THE OTHER BLACK GIRL
ZAKIYA DALILA HARRIS
Get Out meets The Devil Wears Prada in this electric debut about the tension that unfurls when two young Black women meet against the starkly white backdrop of book publishing.
Twenty-six-year-old editorial assistant Nella Rogers is tired of being the only Black employee at Wagner Books. Fed up with the isolation and the micro-aggressions, she’s thrilled when Hazel starts working in the cubicle beside hers. They’ve only just started comparing natural hair care regimens, though, when a string of uncomfortable events cause Nella to become Public Enemy Number One and Hazel, the Office Darling.
Then the notes begin to appear on Nella’s desk: LEAVE WAGNER. NOW.
It’s hard to believe Hazel is behind these hostile messages. But as Nella starts to spiral and obsess over the sinister forces at play, she soon realises that there is a lot more at stake than her career.
A whip-smart and dynamic thriller and sly social commentary, The Other Black Girl will keep you on the edge of your seat until the very last twist.
The Other Black Girl was definitely a book of two halves for me. The majority of the book is a slow paced, realistic thriller set in a publishing house with a real sense of unease running through it. After years of trying to promote diversity in her workplace, Nella struggles when a new black girl is hired who doesn’t seem to share the same ideals as her but is also winning over the bosses and undermining Nella at every opportunity. I really liked the portrayal of black issues that are at the forefront of this part of the book; the dilemma of trying to speak up that one of the companies best-selling authors has created a harmful stereotype of black culture within their writing was really interesting and I liked how realistic Nella felt. As this part of the book is so long you also start to see the plot from all sides, it was an interesting balance between how much gas-lighting and undermining was going on from Hazel but also how much could be just jealousy from Nella about someone else coming in and taking her ‘position’ within the company. Nella comes across as a bit unhinged at times which cast her reliability into question nicely.

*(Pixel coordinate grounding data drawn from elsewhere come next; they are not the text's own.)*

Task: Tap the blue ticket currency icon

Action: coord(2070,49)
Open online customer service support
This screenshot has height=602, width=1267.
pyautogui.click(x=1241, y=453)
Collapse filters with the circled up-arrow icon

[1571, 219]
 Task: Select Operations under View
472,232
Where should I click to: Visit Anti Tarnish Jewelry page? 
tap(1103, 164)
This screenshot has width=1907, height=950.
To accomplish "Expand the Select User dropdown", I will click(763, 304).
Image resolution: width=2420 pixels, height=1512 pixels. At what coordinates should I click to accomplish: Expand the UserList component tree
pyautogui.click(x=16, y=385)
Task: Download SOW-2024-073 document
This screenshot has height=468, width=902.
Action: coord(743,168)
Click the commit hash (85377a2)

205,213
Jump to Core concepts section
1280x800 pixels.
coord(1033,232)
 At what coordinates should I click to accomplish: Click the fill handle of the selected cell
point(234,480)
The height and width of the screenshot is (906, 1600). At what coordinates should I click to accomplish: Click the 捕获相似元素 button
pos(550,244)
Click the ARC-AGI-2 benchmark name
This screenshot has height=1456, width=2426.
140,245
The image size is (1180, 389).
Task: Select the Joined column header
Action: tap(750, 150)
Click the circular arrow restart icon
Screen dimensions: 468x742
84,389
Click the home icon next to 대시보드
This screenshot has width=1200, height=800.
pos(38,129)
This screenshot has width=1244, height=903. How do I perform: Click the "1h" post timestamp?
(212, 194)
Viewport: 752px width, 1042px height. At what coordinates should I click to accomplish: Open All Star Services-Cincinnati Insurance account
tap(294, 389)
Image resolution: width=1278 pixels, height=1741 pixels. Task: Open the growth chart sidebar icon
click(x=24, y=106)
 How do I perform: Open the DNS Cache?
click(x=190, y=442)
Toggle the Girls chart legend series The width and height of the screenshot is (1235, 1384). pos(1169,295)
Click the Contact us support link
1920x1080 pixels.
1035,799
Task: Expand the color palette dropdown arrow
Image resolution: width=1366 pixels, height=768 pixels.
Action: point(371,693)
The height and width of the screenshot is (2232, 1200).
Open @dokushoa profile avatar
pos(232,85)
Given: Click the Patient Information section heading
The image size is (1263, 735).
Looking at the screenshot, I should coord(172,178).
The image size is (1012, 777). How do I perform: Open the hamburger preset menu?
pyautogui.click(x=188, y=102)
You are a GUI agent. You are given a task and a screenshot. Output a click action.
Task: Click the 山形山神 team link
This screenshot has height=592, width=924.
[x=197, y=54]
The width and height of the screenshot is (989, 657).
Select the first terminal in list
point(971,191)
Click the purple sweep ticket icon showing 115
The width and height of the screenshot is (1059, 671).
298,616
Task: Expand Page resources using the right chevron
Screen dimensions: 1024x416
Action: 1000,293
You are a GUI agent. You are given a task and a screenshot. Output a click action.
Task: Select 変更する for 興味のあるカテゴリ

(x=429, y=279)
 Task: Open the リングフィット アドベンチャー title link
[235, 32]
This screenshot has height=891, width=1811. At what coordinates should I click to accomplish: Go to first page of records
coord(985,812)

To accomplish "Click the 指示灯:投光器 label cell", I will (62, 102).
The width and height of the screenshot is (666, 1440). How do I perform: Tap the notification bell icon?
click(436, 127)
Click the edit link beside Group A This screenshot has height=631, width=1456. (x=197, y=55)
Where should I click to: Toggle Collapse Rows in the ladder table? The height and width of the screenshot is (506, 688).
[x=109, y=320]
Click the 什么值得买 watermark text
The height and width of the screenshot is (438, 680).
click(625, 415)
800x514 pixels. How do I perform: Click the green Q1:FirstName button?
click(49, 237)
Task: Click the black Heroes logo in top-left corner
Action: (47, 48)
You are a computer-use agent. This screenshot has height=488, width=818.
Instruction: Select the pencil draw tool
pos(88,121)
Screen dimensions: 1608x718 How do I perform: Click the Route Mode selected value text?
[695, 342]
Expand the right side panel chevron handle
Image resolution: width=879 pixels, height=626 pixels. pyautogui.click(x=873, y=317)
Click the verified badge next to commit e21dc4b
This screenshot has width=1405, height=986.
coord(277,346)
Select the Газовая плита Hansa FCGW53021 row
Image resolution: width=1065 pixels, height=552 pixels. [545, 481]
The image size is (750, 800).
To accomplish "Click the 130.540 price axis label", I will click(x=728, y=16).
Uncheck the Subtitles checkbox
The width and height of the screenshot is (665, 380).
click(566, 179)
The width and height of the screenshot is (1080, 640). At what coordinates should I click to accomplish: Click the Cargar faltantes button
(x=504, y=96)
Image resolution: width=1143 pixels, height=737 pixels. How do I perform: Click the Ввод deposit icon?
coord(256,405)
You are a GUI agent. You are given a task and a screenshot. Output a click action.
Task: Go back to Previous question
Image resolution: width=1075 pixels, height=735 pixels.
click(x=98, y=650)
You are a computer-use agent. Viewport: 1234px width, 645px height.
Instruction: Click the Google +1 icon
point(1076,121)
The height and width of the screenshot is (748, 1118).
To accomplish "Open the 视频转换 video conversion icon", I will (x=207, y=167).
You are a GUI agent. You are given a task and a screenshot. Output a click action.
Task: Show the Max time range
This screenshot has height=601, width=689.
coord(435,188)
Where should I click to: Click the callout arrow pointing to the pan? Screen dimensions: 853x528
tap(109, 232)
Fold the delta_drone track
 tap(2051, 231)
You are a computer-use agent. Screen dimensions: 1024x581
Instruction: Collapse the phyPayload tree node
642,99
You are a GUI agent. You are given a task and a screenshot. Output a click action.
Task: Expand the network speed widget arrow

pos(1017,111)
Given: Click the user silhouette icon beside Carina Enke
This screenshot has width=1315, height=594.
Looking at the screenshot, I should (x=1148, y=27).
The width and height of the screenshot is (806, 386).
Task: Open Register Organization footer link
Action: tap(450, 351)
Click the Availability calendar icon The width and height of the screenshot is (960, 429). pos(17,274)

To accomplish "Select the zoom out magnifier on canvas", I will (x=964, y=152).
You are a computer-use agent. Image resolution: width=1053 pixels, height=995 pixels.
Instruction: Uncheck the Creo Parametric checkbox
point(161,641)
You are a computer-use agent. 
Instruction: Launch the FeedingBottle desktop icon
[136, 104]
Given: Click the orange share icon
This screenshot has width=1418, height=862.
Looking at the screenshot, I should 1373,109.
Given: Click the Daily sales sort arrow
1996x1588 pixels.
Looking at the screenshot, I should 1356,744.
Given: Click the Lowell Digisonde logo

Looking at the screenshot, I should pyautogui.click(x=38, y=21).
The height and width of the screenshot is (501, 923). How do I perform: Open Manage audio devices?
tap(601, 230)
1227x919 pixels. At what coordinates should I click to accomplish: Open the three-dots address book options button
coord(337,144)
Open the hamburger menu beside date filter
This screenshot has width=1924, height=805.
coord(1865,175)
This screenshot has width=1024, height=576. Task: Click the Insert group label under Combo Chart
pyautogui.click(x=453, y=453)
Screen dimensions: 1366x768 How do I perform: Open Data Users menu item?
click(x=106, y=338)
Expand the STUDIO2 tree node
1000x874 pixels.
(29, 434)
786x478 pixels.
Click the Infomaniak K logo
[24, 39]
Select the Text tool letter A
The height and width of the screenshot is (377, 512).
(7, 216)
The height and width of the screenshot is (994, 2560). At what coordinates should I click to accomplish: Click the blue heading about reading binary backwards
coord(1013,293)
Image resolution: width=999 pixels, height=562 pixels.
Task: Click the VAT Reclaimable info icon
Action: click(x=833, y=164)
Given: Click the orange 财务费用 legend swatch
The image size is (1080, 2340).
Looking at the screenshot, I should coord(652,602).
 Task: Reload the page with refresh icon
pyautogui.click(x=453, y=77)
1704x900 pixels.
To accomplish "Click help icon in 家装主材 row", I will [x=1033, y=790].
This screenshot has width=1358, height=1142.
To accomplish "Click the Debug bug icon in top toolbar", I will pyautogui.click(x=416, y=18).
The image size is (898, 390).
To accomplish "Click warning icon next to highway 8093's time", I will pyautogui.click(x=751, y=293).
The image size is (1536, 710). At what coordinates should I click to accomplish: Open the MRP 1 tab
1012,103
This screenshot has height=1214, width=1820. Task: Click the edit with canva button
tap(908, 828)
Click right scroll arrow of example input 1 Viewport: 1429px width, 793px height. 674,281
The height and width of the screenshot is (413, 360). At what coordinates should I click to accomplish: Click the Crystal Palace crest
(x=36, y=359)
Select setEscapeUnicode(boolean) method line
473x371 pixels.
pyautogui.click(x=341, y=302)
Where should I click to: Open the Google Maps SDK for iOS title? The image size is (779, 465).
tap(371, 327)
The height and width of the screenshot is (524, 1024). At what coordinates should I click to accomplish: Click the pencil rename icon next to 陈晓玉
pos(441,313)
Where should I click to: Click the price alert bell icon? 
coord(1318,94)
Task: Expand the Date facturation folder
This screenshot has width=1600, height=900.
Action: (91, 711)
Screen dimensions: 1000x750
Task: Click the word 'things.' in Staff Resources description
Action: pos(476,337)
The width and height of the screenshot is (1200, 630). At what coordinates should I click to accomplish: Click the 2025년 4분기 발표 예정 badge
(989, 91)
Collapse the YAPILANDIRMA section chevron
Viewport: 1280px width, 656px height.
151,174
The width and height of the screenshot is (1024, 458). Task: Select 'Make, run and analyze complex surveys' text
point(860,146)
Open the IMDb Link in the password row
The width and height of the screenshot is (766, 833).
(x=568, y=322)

By around 80% of the book, I was still very unsure where the story was going and not much had actually happened. There’d been a few warning notes at Nella’s desk demanding that she leave her job but I really think this section could have been edited down considerably. There were also a few chapters written in other perspectives but these were confusing, I didn’t really understand how they related to the story and as the plot was so slow and they didn’t move it on at all I found myself very frustrated with them.
At 80% we suddenly get a massive genre change and the whole book takes on a bit of a sci-fi tilt. This was immensely jarring and because the previous parts of the book had been so realistic it just felt a bit ridiculous. By 91% I felt like the plot had finally gotten going but this didn’t really give the book anywhere to go once the reveal had been made. The change came from nowhere and hadn’t really been set up or alluded to in the previous half of the book and so there was nothing to grasp on to. I really think the hair-care party which sparked the change should have come at 50% of the novel and then the rest of it focused on fleshing the idea out and showing the reader the motivations behind what was happening. All we got in regards to that was a monologue from one character right towards the end which just seem to portray them as a straight-up evil, without any light or shade. It would have been great to get a few more hints earlier in the story as to what was specifically going on as well. The twist at the end felt very predictable once you knew what was going on and I’m still left with a lot more questions than the ending answered.
Overall, The Other Black Girl is a slow-paced read with a jarring plot and genre twist that came way too late in the story to do anything with. Thank you to NetGalley & Bloomsbury Publishing for the chance to read the ARC in exchange for an honest review.